## How to complete this task
The reply must be the number of lines in the following material that include the word "Select", and nothing more.

####################

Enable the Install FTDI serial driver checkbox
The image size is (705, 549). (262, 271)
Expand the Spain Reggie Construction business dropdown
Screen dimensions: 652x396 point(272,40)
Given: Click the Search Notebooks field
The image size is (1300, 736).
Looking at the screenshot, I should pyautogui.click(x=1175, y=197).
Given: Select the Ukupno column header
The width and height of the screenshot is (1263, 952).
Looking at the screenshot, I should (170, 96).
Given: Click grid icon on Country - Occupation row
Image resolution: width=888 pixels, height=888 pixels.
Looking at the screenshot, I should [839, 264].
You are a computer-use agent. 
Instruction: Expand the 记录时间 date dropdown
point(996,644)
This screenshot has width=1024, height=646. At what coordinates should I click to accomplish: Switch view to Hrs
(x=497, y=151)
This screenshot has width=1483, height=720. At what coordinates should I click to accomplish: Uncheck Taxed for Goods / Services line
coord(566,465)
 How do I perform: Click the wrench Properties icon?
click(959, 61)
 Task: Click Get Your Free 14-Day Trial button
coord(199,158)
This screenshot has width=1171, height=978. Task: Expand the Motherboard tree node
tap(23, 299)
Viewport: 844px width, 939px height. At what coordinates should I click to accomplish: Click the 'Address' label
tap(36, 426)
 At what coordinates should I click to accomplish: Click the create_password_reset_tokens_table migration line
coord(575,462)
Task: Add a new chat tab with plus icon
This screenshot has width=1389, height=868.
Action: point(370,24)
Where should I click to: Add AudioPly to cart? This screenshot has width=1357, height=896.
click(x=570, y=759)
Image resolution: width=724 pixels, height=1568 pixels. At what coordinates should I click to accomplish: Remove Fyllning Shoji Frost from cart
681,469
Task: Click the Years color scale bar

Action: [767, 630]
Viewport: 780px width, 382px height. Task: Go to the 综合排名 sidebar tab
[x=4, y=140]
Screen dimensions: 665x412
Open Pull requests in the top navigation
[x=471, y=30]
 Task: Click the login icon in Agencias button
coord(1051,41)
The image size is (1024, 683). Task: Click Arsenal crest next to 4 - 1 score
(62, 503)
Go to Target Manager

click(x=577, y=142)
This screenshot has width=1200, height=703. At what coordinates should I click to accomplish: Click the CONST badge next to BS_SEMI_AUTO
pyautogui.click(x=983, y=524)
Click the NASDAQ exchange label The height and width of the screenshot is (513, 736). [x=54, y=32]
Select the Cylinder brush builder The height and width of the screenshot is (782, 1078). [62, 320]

####################

## Problem solution
2